Spatial and Energy Discretization

The energy domain for critical systems such as thermal reactors spans more than 10 orders of magnitude of neutron energies from 10$^{-5}$ - 10$^7$ eV. The multi-group approximation discretization divides this energy range into one or more energy groups. In particular, for $G$ total groups, we denote an energy group index $g$ such that $g \in \{1, 2, ..., G\}$. The energy group indices are defined such that the smaller group the higher the energy, and vice versa. The integration over neutron energies across a discrete energy group is commonly referred to as energy condensation.

Multi-group cross sections are computed for discretized spatial zones in the geometry of interest. The spatial zones may be defined on a structured and regular fuel assembly or pin cell mesh, an arbitrary unstructured mesh or the constructive solid geometry used by OpenMC. For a geometry with $K$ distinct spatial zones, we designate each spatial zone an index $k$ such that $k \in \{1, 2, ..., K\}$. The volume of each spatial zone is denoted by $V_{k}$. The integration over discrete spatial zones is commonly referred to as spatial homogenization.
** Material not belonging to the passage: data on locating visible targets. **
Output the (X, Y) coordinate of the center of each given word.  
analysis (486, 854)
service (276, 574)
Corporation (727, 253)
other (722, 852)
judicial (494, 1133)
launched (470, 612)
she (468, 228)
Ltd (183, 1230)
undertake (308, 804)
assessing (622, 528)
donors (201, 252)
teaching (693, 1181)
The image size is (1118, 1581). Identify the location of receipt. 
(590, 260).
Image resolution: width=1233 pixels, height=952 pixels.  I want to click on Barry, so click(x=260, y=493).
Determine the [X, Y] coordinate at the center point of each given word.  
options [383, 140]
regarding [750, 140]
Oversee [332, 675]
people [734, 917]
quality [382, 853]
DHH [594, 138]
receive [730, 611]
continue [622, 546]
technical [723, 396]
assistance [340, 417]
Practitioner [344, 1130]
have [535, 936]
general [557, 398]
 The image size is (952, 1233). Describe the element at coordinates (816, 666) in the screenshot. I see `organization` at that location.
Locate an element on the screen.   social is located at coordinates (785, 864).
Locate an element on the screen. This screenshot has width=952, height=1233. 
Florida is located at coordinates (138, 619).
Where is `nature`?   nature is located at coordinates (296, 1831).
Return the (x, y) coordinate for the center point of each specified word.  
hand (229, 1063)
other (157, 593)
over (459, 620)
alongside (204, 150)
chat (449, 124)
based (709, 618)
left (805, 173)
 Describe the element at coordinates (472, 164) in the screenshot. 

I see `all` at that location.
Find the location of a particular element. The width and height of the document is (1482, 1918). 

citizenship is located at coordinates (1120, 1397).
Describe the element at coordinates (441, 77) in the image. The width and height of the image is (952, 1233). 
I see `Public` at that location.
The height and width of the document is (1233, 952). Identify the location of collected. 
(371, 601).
General Scalar-Flux Weighted MGXS

The multi-group cross sections computed by openmc.mgxs are defined as a scalar flux-weighted average of the microscopic cross sections across each discrete energy group. This formulation is employed in order to preserve the reaction rates within each energy group and spatial zone. In particular, spatial homogenization and energy condensation are used to compute the general multi-group cross section $\sigma_{n,x,k,g}$ as follows:

$$\sigma_{n,x,k,g} = \frac{\int_{E_{g}}^{E_{g-1}}\mathrm{d}E'\int_{\mathbf{r} \in V_{k}}\mathrm{d}\mathbf{r}\sigma_{n,x}(\mathbf{r},E')\Phi(\mathbf{r},E')}{\int_{E_{g}}^{E_{g-1}}\mathrm{d}E'\int_{\mathbf{r} \in V_{k}}\mathrm{d}\mathbf{r}\Phi(\mathbf{r},E')}$$

This scalar flux-weighted average microscopic cross section is computed by openmc.mgxs for most multi-group cross sections, including total, absorption, and fission reaction types. These double integrals are stochastically computed with OpenMC's tally system - in particular, filters on the energy range and spatial zone (material, cell or universe) define the bounds of integration for both numerator and denominator.

Multi-Group Scattering Matrices

The general multi-group cross section $\sigma_{n,x,k,g}$ is a vector of $G$ values for each energy group $g$. The equation presented above only discretizes the energy of the incoming neutron and neglects the outgoing energy of the neutron (if any). Hence, this formulation must be extended to account for the outgoing energy of neutrons in the discretized scattering matrix cross section used by deterministic neutron transport codes.

We denote the incoming and outgoing neutron energy groups as $g$ and $g'$ for the microscopic scattering matrix cross section $\sigma_{n,s}(\mathbf{r},E)$. As before, spatial homogenization and energy condensation are used to find the multi-group scattering matrix cross section $\sigma_{n,s,k,g \to g'}$ as follows:

$$\sigma_{n,s,k,g\rightarrow g'} = \frac{\int_{E_{g'}}^{E_{g'-1}}\mathrm{d}E''\int_{E_{g}}^{E_{g-1}}\mathrm{d}E'\int_{\mathbf{r} \in V_{k}}\mathrm{d}\mathbf{r}\sigma_{n,s}(\mathbf{r},E'\rightarrow E'')\Phi(\mathbf{r},E')}{\int_{E_{g}}^{E_{g-1}}\mathrm{d}E'\int_{\mathbf{r} \in V_{k}}\mathrm{d}\mathbf{r}\Phi(\mathbf{r},E')}$$

This scalar flux-weighted multi-group microscopic scattering matrix is computed using OpenMC tallies with both energy in and energy out filters.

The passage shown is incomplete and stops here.